We can’t export our homegrown drug pricing crisis.
Because rebates are based on list prices, PBMs are incentivized to prefer drugs with higher list prices, even when cheaper generics and biosimilars are available. Indeed, PBM rebates and fees account for 42% of every dollar spent on brand-name drugs in the commercial market, according to a health care research firm Nephron Research. Other high-income countries provide universal health care and directly negotiate drug prices with manufacturers, eliminating the need for PBMs.
So rather than target Big Pharma’s patent abuses or PBMs’ market power, Trump’s executive order would require manufacturers to sell their drugs to American patients at the lowest price available abroad. If manufacturers won’t comply voluntarily with this “most favored-nation” policy, Trump’s order directs Health Secretary Robert F. Kennedy Jr. to propose rules that would tie the drug prices paid in the U.S. to those in other countries. And, yes, those prices are often significantly lower. For instance, a one-month supply of Novo Nordisk’s Ozempic costs $969 in the U.S. compared with $59 in Germany.
Sounds great. But Trump’s order assumes Big Pharma won’t just choose to raise prices charged outside the U.S., bringing them more in line with the inflated prices we pay. It also assumes that Trump has the power to do all this — a very big if. Trump issued a similar executive order during his first term, but a federal judge blocked it for procedural reasons.
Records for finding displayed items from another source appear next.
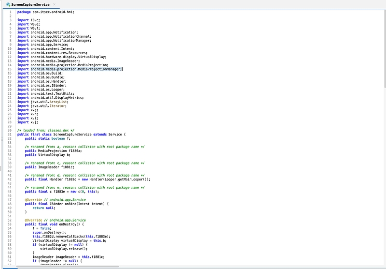
Task: Click the Service superclass after extends
Action: (116, 135)
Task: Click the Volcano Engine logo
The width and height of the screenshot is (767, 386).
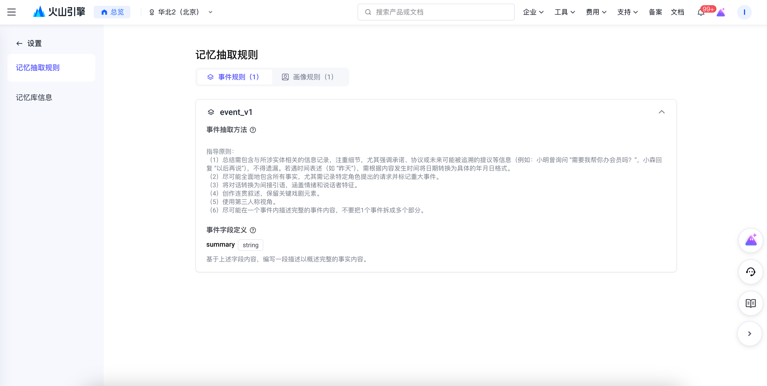Action: pos(59,12)
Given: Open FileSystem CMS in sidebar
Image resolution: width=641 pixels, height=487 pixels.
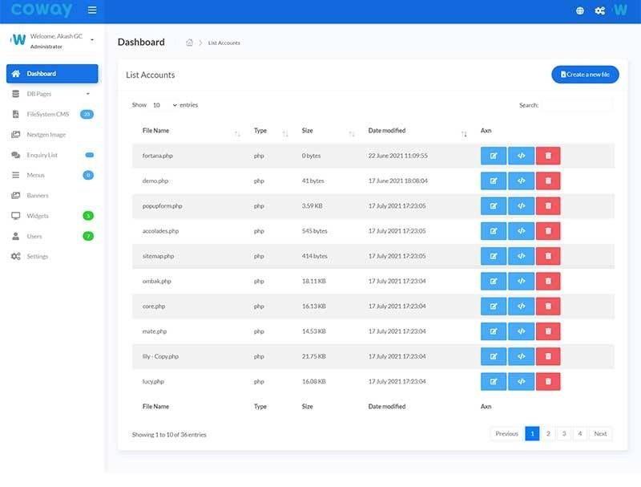Looking at the screenshot, I should point(48,114).
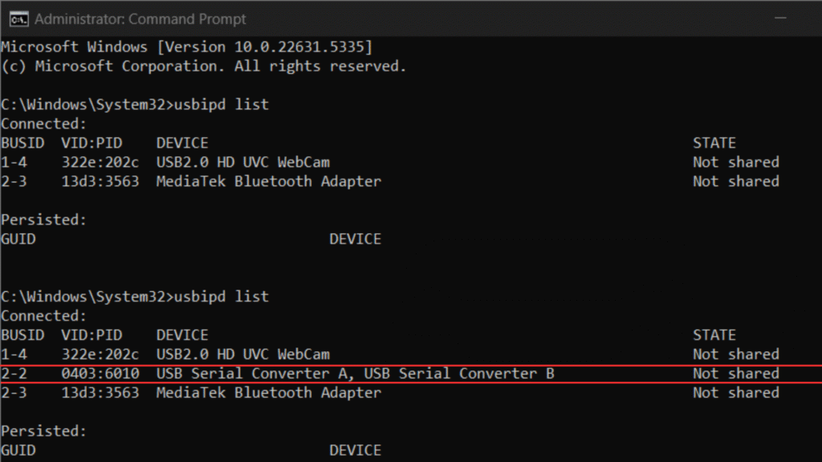Screen dimensions: 822x462
Task: Click the Command Prompt window icon
Action: pyautogui.click(x=18, y=19)
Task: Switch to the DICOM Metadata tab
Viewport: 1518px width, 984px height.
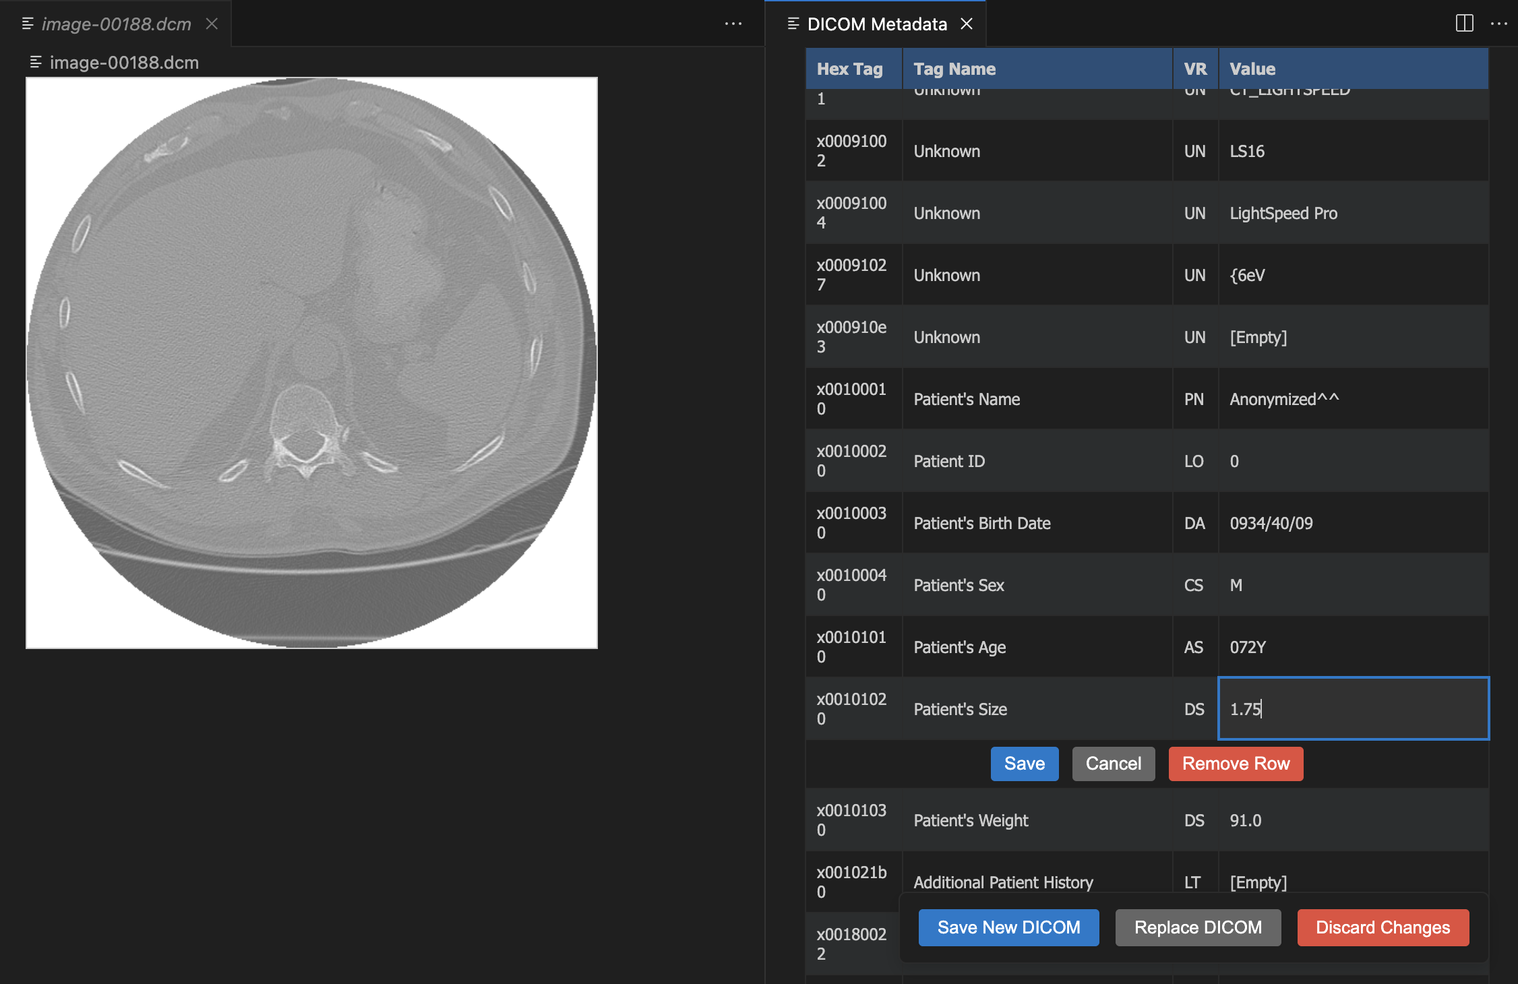Action: 876,24
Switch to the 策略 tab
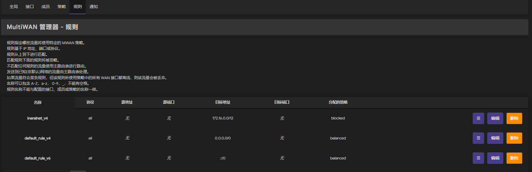 coord(61,7)
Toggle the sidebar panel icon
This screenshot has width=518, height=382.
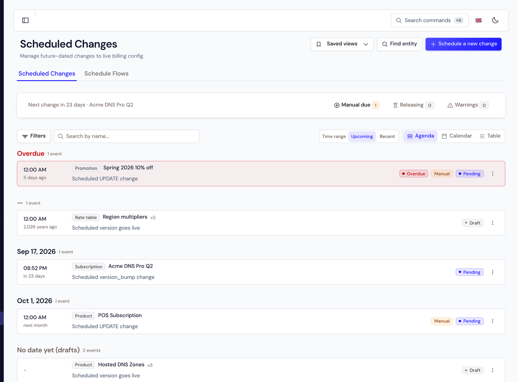click(25, 20)
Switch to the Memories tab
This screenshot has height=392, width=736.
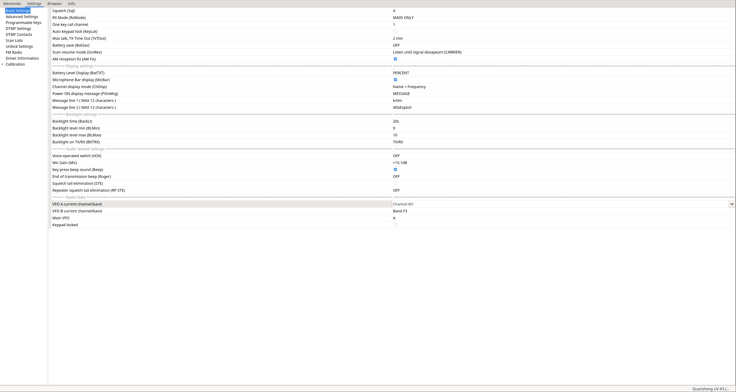[x=12, y=4]
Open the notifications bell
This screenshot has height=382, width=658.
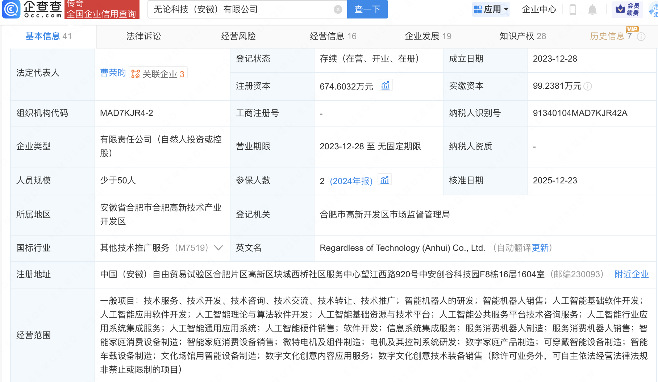click(x=592, y=9)
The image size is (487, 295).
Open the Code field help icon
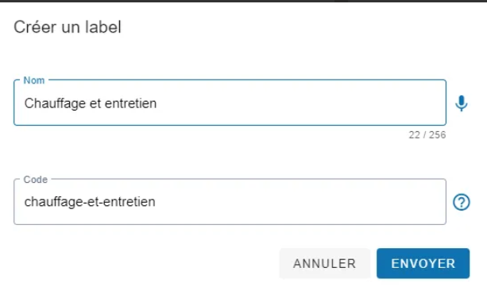tap(462, 202)
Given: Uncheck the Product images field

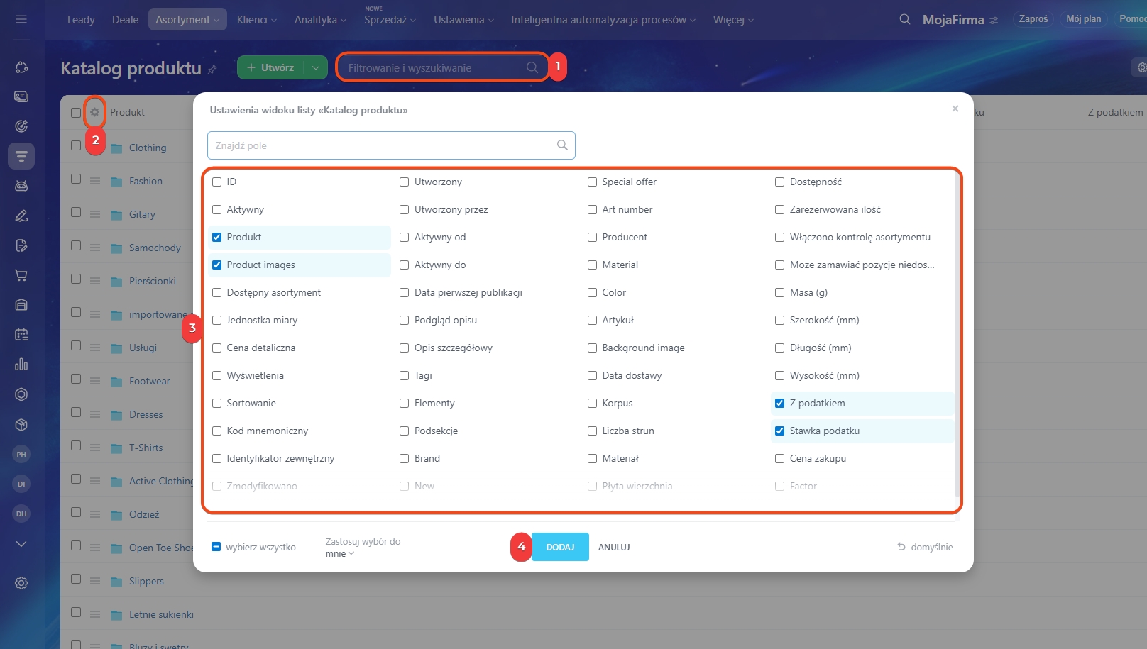Looking at the screenshot, I should click(x=217, y=265).
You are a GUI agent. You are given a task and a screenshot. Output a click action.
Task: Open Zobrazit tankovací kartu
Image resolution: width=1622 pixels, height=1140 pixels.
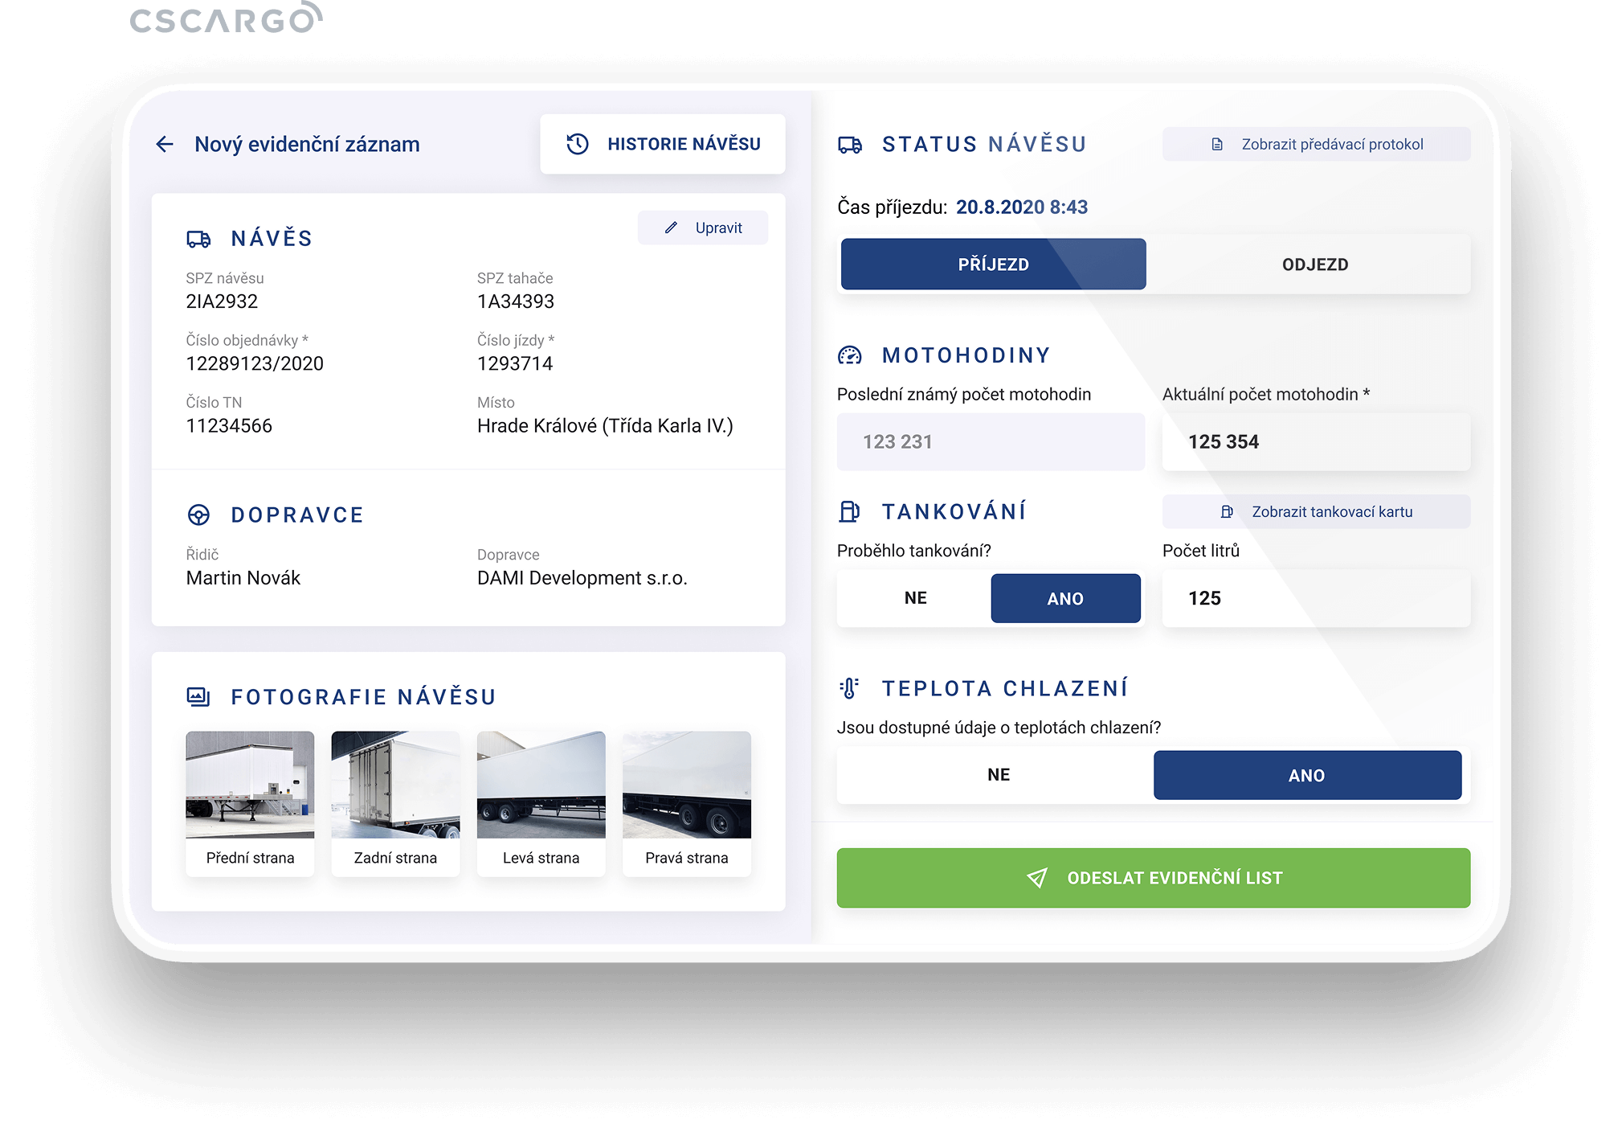pos(1316,512)
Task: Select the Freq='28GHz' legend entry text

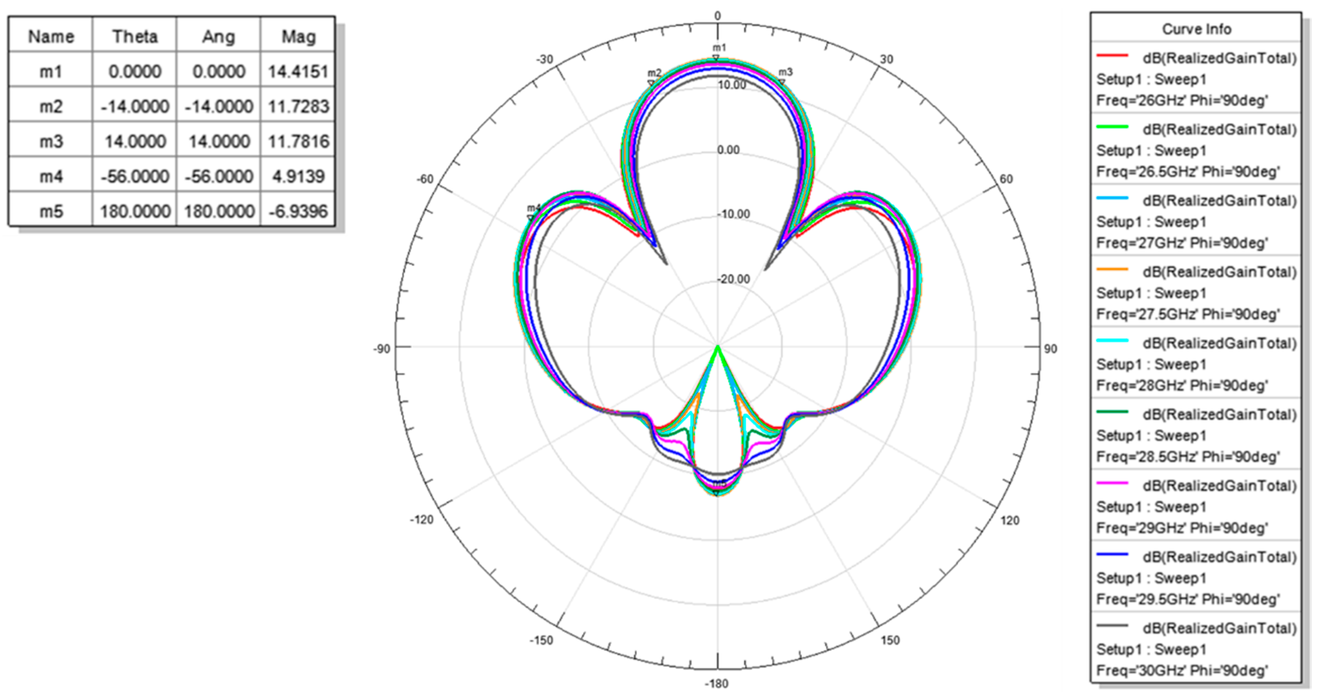Action: (1182, 385)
Health policy experts predict Monday’s order will run into similar legal challenges, and the markets seem to think so as well, with drug manufacturer shares surging more than 6% in some cases following the announcement.
Even if Trump’s order were to take effect, however, it would do nothing to address the root causes of the problem it purports to solve. That would require prohibiting the pharmaceutical industry’s patent abuse and pursuing enforcement action against those that have violated antitrust laws. It would mean banning PBMs from accepting rebates. Finally, it would mean taking on the PBMs’ parent companies — that is, the giant health insurance conglomerates that own them, which similarly gouge patients and taxpayers for medical services — by breaking them up.
Anything less than those structural reforms is unlikely to bring about significant change. “Until policymakers address the growing gap between inflated list prices of medicines and the actual costs of those medicines, we should expect the same system[ic] dysfunction that exists today to only fester and worsen in the future,” says Antonio Ciaccia, CEO of the nonprofit drug price research firm 46brooklyn. In other words, we can’t export our homegrown drug pricing crisis. It’s something we have to fix ourselves.